En matière d'économie circulaire, deux scénarios se profilent pour les entreprises. Dans le premier, leurs rebuts peuvent être revendus à une entreprise tierce qui s'en servira alors de matières premières dans le cadre de sa production. C'est le processus mis en place par Siniat (ex Lafarge Plâtres), qui récolte les déchets de plâtre d'autres entreprises pour en faire du plâtre qu'elle vendra à son tour. Un second scénario consiste pour l'entreprise à recycler une partie de ses produits, et à les réintégrer dans sa propre production. C'est ce qu'entreprend Coca-Cola depuis peu en France, en collectant les bouteilles avant de les recycler pour en faire de nouvelles bouteilles. 

Plusieurs entreprises ont déjà mis en place des systèmes d'économie circulaire, comme le révèle l'étude publiée en juin par JWT Intelligence, et dont certains exemples sont présentés ci-dessous:

 

"Le tri est encore très coûteux"

Si l'économie circulaire est la solution miracle, pourquoi n'est-elle pas davantage développée?
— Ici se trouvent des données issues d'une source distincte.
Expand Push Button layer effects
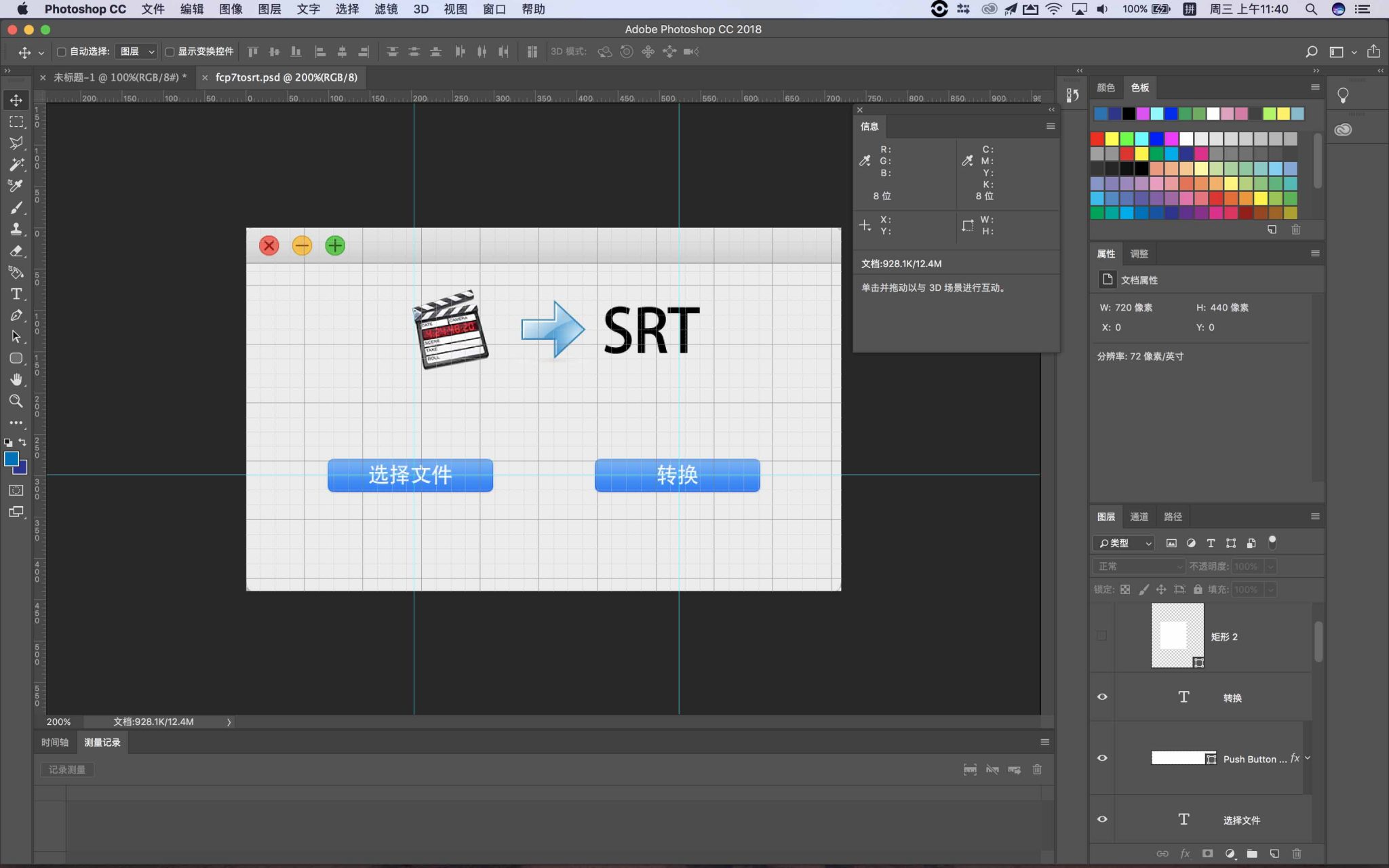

Antoine Frérot identifie deux facteurs qui ralentissent son extension.

Le prix, tout d'abord. "Le tri aujourd'hui est encore très coûteux, car encore trop manuel, même si chaque nouvelle usine créée est davantage automatisée, d'où l'importance qu'une première phase de tri soit faite à la source", estime le patron de la multinationale française. Autrement dit, il est de bon ton que les particuliers mettent la main à la pâte, ou en l'occurrence, à la poubelle. Preuve que cela fonctionne? Selon le dernier rapport d'activité de la fédération du verre, 100 % du verre collecté est recyclé (et plus de 7 bouteilles sur 10 sont collectées en France). Autrement dit, si toutes les bouteilles étaient soigneusement déposées dans les conteneurs prévus à cet effet, c'est l'ensemble du verre des bouteilles qui serait recyclé. Pour Antoine Frérot, une solution consiste à "mettre en place de plus en plus de consignes comme il en existe pour les piles" (qui sont largement recyclées), pour davantage de produits.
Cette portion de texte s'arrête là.